Despite already owning my own Optima, I wanted to test out a loaner in a different nib size, so I chose the Burgundy Auroloide with Chrome Trim with a medium 14k nib. My expectations going in were that this pen would equally as great as my personal Optima, and it absolutely was.
The primary difference was the nib. The medium nib is much wider and wetter than my extra fine. This is obviously expected. It is too wet for my daily use, but I’m admittedly an outlier in nib preference. The medium nib is super smooth and really lays down the ink.
All of the Optima are piston fillers, and has some of the most solid mechanics I have used. The piston feels strong, yet easy to turn, and it draws in a full barrel of ink. I’ve found it easy to clean too, with just a few flushes of water through the barrel to get it ready for the next fill.
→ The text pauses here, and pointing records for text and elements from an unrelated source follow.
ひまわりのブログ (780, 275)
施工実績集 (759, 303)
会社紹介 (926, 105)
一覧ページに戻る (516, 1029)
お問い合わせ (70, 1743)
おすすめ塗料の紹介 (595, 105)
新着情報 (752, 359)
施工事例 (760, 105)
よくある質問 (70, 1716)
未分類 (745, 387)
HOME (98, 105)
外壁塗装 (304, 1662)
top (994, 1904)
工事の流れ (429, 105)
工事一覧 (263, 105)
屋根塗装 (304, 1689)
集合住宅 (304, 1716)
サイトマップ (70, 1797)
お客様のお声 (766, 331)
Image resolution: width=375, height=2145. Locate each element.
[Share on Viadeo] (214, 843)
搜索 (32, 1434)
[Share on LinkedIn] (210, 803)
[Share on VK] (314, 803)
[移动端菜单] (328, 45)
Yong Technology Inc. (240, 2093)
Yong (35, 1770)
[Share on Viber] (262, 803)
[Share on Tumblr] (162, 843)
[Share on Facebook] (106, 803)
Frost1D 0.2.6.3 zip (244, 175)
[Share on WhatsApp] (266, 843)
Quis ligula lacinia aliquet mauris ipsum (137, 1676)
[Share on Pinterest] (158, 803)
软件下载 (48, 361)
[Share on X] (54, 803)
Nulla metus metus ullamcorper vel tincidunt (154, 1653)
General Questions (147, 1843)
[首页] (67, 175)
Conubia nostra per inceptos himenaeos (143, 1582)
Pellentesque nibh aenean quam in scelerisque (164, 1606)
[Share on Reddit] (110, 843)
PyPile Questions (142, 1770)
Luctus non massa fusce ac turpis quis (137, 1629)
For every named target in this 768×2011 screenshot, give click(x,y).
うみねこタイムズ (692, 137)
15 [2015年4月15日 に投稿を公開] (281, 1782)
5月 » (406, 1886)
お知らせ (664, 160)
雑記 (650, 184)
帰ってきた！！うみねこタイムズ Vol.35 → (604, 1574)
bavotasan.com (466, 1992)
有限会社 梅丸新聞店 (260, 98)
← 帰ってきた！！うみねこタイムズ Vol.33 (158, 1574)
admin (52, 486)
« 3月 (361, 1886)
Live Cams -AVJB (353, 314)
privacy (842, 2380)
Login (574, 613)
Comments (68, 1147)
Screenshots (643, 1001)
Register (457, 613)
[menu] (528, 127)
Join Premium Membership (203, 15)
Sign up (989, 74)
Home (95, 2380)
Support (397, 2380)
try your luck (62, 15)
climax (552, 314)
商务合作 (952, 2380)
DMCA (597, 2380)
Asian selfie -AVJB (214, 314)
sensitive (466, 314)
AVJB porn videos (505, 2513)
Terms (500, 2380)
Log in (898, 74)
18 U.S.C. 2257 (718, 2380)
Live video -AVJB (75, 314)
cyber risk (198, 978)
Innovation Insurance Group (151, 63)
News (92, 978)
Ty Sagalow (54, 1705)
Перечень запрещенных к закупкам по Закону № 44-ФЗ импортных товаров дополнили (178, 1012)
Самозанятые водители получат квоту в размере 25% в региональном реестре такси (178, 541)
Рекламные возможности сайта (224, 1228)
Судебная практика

I also love the flange at the end of the grip section. I have a traditional writing grip, and where I hold the pen rests comfortably right where the raised section is most comfortable. The Optima feels tailor-made to my hand.
Another great feature that Aurora offers is easily swappable nibs for the Optima lineup. The nib and beautiful red ebonite feed screw out for easy cleaning and replacing. This also helps with cleaning too.
Overall, this is one of my favorite pens I own. The feel in my hand is unlike any other pen I own, and the nib is a joy. For the price - around $450-$500 depending on materials - I prefer it over the Pelikan M600/M800 lineup, which is its primary competition in this bracket.
Fountain pen show season is about to kick off again in January and if you make it out to a show definitely give an Aurora pen a test drive. I think you will be impressed.
My thanks to Kenro Industries for loaning me this pen for purposes of this review.